Salimos de la habitación, dejando la puerta abierta y parándonos tras ella, para oír lo que comentaban. (Borja me enseñó este truco, desde el primer día en que pisé aquella casa.)

La abuela dijo:

– Sabes, Emilia, con estos muchachos hay que ser algo indulgente. No han conocido buenos tiempos: esta ruina, la guerra… ¡Yo, a la edad de Matia, ya tenía cuatro o cinco pretendientes! Pero ellos viven tiempos tan desquiciados… ¡Todo se está volviendo raro a nuestro alrededor! Creo que necesitan rápidamente el colegio, y así será.

– Madre -la voz de tía Emilia parecía lejana-, Matia no es una niña como las otras… Acuérdate, madre: María Teresa empezó así. Antonia dice que gritaba por las noches…

– Estos niños beben -dijo la abuela-. Estoy segura de que beben. Hay alguien que les proporciona alcohol y cigarrillos: eso es todo. Están en una edad difícil, y estos son malos tiempos. Antonia, acércame las píldoras.

Borja y yo nos miramos a los ojos. Él estaba muy serio, y por primera vez pensé que ya no era ningún niño. (No era un hombre, no. Pero ya no era un niño.)

2

No sé cómo entró el invierno. O quizá no era aún invierno propiamente, pero recuerdo que llegó el frío. Del mar, por sobre el declive, trepaba el frío verdoso y húmedo. Los troncos negros de los árboles, contra la dorada neblina que se extendía desde el acantilado, parecían seres melancólicos y siniestros, clavados detrás de la casa, como una manifestación de muda protesta. La luz se volvía verde y plata sobre las hojas de los olivos Las palomas huían sobre los almendros, hacia Son Major o el huerto de Manuel. A veces me despertaba su zureo, bajo la ventana. Ya habían encendido la chimenea de la sala, y por las noches Antonia nos calentaba las sábanas con un pequeño brasero de cobre, lleno de ascuas. Desaparecieron las mariposas, las abejas y la mayoría de los pájaros, excepto las gaviotas, que como tendidos gallardetes formaban franjas blancas al borde del mar. Borja y yo sustituimos las sandalias por gruesos zapatos con suela de crepé, y Antonia sacó de las arcas la ropa de lana, aún impregnada de olor a naftalina.

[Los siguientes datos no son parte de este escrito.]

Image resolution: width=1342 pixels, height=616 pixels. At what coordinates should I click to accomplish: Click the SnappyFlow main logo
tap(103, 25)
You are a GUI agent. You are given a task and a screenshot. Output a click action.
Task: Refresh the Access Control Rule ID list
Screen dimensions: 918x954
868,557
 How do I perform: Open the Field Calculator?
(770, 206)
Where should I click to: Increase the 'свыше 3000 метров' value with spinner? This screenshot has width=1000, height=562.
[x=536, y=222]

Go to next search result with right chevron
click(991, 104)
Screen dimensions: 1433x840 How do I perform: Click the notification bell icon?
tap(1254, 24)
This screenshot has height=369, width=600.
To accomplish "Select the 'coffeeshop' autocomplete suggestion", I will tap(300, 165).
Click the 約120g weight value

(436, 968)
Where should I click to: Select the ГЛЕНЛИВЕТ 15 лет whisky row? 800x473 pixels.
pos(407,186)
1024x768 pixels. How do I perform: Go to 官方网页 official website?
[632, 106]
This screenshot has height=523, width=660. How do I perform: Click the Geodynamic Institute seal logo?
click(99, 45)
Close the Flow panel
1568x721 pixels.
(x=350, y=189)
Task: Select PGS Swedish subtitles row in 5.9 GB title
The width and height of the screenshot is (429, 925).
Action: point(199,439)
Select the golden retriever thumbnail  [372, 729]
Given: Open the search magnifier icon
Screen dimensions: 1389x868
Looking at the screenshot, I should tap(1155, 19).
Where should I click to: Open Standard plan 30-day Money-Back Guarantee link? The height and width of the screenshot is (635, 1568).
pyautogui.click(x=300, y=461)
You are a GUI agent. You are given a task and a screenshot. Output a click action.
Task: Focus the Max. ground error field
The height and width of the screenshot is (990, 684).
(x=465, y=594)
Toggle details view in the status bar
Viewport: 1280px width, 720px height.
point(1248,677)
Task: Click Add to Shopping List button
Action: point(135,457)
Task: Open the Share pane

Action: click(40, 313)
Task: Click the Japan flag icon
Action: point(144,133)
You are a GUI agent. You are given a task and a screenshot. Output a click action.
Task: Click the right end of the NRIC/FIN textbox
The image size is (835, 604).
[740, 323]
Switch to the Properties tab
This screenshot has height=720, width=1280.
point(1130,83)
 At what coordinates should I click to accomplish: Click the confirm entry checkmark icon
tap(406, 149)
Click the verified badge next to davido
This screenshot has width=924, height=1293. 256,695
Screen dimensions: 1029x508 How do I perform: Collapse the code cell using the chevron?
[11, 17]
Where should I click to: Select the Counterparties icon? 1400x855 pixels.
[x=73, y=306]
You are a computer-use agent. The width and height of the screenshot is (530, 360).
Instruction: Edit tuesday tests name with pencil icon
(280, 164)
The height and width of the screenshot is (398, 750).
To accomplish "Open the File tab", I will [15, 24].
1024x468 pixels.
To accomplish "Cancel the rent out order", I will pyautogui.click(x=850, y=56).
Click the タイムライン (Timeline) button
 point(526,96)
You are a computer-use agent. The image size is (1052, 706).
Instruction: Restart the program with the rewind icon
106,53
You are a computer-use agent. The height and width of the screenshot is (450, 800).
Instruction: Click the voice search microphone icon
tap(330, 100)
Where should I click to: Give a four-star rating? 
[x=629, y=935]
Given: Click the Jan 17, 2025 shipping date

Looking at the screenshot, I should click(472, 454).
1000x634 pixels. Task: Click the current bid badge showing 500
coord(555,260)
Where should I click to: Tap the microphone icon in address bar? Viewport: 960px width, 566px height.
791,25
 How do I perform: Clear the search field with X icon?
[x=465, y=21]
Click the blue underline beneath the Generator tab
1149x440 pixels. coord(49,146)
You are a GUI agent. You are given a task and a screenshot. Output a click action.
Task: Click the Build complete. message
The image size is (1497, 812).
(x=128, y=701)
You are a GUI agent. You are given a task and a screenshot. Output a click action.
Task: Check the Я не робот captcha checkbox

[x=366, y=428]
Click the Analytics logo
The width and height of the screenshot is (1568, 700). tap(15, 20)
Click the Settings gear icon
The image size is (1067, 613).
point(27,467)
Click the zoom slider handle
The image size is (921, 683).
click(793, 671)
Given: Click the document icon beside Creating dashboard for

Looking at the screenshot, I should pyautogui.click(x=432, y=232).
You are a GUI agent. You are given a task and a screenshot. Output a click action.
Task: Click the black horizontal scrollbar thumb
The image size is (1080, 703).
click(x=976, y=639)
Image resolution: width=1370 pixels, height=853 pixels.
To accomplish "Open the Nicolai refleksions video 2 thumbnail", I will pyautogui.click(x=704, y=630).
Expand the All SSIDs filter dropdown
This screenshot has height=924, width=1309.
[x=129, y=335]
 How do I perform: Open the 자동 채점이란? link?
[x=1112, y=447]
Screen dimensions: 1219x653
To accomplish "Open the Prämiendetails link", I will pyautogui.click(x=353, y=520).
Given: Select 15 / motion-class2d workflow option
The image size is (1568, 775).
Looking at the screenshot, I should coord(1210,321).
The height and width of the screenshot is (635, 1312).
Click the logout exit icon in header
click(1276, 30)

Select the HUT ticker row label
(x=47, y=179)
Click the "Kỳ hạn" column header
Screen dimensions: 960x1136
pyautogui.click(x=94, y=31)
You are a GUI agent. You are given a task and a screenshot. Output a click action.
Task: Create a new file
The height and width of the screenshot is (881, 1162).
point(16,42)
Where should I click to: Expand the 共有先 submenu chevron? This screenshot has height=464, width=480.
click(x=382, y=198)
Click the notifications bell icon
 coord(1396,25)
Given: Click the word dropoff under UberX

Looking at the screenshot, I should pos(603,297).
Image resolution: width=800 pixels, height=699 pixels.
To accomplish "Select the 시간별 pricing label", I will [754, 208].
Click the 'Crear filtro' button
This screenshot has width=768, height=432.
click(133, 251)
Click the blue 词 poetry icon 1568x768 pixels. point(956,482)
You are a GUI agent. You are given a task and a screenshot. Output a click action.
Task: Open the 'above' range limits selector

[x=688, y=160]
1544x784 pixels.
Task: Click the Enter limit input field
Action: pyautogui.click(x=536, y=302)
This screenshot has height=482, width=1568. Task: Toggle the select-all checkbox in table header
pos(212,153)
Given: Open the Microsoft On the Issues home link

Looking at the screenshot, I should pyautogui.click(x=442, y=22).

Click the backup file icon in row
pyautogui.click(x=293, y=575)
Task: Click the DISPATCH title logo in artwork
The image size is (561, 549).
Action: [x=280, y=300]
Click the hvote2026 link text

Al probarnos los sueters, la abuela observó que habíamos crecido demasiado aquel verano: nos apretaban bajo los brazos y las mangas apenas nos llegaban a la muñeca. Un día tía Emilia nos llevó a la ciudad y nos equipó de pies a cabeza. Borja, con su pantalón largo de franela gris, parecía un hombre. Me hacía muy raro no ver sus desnudas piernas doradas, casi sin vello, saliendo de su pantalón azul gastado en los fondillos, corto o arrollado encima de las rodillas. Mi odiada falda blanca tableada y las blusas sin mangas, fueron sustituidas por las no menos aborrecidas faldas plisadas de lana escocesa y los picantes sueters de manga larga y cuello cerrado. Me resistía a ponerme medias, y tía Emilia me compró unos largos calcetines de punto inglés -"¡Sport, preciosos!", dijo ella-, con horrorosos rombos verdes, grises y amarillos. Me cortaron las trenzas y me dejaron la melena lacia, rozándome apenas los hombros, echada hacia atrás mediante una cinta de terciopelo negro, que me convertía en una Alicia un tanto sospechosa. Cuando la abuela nos dio el visto bueno, volvió a quejarse de la veloz marcha del tiempo y a añorar las, según ella, inigualables marineras. Pero me parece que jamás le importaron ni la huida del tiempo ni, mucho menos, las tan cacareadas marineras que hacían de los retratos de Borja-Niño una parodia de los del último Zarevich, que conservaba en un álbum tía Emilia.